(Exercise aim) Return, unchanged, the lines of the records below, from the line containing "I will 2468,75." through the last line of the records, both ends included.

══════════

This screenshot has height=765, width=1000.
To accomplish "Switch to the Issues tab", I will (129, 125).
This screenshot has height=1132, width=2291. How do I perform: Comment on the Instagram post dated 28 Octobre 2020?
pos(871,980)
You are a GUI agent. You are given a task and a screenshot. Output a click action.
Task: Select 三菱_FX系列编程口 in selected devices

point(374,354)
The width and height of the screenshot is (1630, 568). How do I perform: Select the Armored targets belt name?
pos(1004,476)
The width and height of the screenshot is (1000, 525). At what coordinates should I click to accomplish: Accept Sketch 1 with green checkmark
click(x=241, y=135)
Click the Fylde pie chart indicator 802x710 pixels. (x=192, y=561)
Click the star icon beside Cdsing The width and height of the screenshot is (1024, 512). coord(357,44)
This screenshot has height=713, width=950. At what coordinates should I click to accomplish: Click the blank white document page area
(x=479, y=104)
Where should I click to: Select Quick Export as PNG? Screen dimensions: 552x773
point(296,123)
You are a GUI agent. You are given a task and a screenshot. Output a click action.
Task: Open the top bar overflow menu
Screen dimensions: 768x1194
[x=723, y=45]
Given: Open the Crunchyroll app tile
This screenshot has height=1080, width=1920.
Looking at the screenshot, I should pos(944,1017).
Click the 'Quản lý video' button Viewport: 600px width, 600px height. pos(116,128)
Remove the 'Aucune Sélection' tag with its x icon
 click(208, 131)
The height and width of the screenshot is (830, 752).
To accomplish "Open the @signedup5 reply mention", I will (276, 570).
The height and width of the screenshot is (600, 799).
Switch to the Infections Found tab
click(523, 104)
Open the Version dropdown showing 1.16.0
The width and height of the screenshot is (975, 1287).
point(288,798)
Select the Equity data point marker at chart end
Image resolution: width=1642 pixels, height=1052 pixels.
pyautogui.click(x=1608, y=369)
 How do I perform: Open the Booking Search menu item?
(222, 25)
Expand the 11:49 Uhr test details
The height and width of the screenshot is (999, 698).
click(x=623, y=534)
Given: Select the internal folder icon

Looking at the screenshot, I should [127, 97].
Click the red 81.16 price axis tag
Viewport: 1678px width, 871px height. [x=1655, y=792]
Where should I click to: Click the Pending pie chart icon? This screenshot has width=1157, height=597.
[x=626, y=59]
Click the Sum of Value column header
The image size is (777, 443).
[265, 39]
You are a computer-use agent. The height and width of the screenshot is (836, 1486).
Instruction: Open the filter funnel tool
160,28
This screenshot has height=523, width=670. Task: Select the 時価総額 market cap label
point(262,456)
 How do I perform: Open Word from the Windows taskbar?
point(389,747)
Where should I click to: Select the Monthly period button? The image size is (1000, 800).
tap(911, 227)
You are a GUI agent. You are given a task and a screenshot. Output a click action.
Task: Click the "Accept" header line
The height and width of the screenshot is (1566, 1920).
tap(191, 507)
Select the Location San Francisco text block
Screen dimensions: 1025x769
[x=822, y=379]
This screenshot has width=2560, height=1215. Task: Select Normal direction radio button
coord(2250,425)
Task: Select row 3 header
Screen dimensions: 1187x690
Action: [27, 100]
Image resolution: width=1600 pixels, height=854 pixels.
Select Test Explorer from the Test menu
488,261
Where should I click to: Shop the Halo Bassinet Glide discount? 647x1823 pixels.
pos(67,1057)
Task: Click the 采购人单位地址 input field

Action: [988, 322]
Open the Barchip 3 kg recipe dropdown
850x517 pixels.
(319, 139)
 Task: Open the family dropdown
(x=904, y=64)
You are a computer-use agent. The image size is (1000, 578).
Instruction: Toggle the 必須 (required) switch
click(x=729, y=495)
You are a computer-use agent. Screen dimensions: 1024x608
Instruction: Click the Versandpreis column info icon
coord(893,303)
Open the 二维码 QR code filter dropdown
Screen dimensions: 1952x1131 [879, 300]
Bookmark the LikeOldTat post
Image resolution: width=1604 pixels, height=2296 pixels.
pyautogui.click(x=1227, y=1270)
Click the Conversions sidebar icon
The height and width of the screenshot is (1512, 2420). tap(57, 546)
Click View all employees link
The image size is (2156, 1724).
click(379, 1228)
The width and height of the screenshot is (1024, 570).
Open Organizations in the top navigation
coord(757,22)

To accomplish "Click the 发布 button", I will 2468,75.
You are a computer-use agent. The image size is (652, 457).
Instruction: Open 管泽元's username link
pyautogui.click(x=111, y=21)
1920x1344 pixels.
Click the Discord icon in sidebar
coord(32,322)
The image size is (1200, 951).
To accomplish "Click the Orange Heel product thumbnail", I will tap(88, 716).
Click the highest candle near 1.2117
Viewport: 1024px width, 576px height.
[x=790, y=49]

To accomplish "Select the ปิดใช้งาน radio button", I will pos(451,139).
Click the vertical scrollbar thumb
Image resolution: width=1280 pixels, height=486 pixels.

══════════

(Exercise solution)
To accomplish "Click the 发布 button", I will 2468,75.
You are a computer-use agent. The image size is (652, 457).
Instruction: Open 管泽元's username link
pyautogui.click(x=111, y=21)
1920x1344 pixels.
Click the Discord icon in sidebar
coord(32,322)
The image size is (1200, 951).
To accomplish "Click the Orange Heel product thumbnail", I will tap(88, 716).
Click the highest candle near 1.2117
Viewport: 1024px width, 576px height.
[x=790, y=49]

To accomplish "Select the ปิดใช้งาน radio button", I will pos(451,139).
Click the vertical scrollbar thumb
Image resolution: width=1280 pixels, height=486 pixels.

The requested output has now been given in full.